The Prideaux Baronetcy, of Netherton in the County of Devon, was a title in the Baronetage of England. It was created on 17 July 1622 for Edmund Prideaux. The third Baronet sat as member of parliament for Liskeard and St Mawes. The fourth Baronet was member of parliament for Tregony. The title became extinct on the death of the ninth Baronet in 1875.

Two other members of the Prideaux family also gained distinction. Edmund Prideaux (died 1659), second son of the first Baronet, was a barrister and politician. John Prideaux, second son of the sixth Baronet, was a Brigadier-General in the British Army.

==Prideaux baronets, of Netherton (1622)==
- Sir Edmund Prideaux, 1st Baronet (c. 1555–1629)
- Sir Peter Prideaux, 2nd Baronet (1596–1682)
- Sir Peter Prideaux, 3rd Baronet (1626–1705)
- Sir Edmund Prideaux, 4th Baronet (1647–1720)
- Sir Edmund Prideaux, 5th Baronet (1675–1729)
- Sir John Prideaux, 6th Baronet (1695–1766)
- Sir John Wilmot Prideaux, 7th Baronet (1748–1826)
- Sir John Wilmot Prideaux, 8th Baronet (1791–1833)
- Sir Edmund Saunderson Prideaux, 9th Baronet (1793–1875)

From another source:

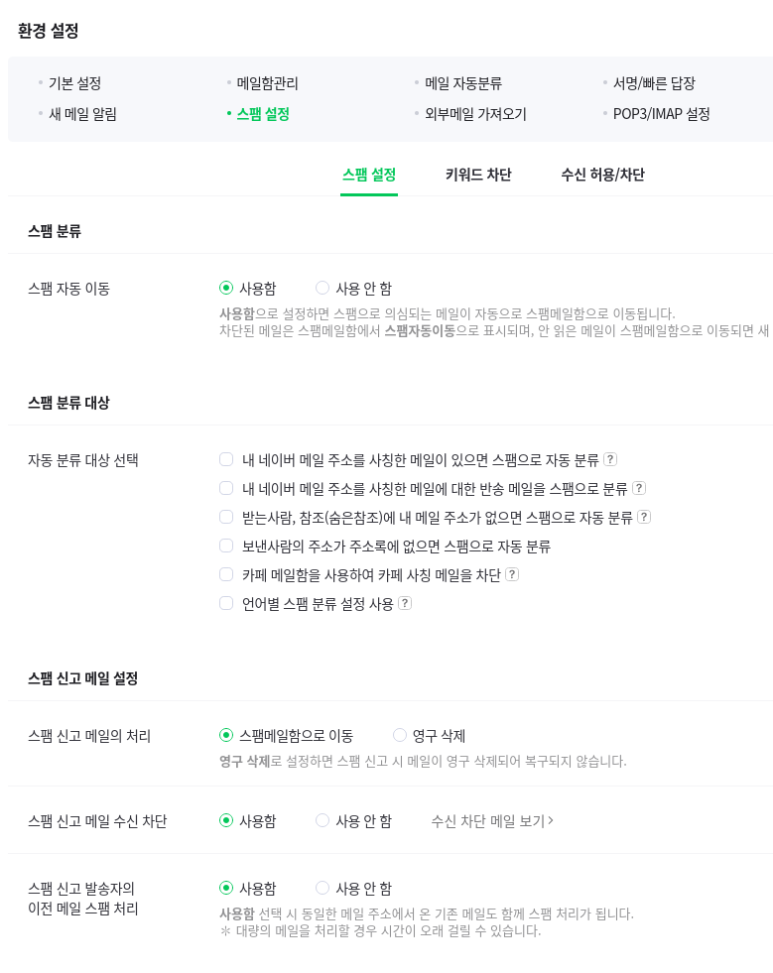Select 사용 안 함 for 스팸 자동 이동
Viewport: 773px width, 973px height.
pyautogui.click(x=322, y=288)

== Prideaux baronets, of Forde Abbey ==
- Sir Edmund Prideaux, 1st Baronet of Ford Abbey (died 1659) of Forde Abbey, the second son of the first Baronet of Netherton, was made a baronet by the Lord Protector Oliver Cromwell on 31 May 1658.
- Sir Edmund Prideaux, 2nd Baronet of Ford Abbey (1632–1702), son, MP for Taunton, who inherited the baronetcy on 19 August 1659, which title was held by him for less than a year, as it was sent into oblivion at the Restoration of the Monarchy in May 1660 and not renewed.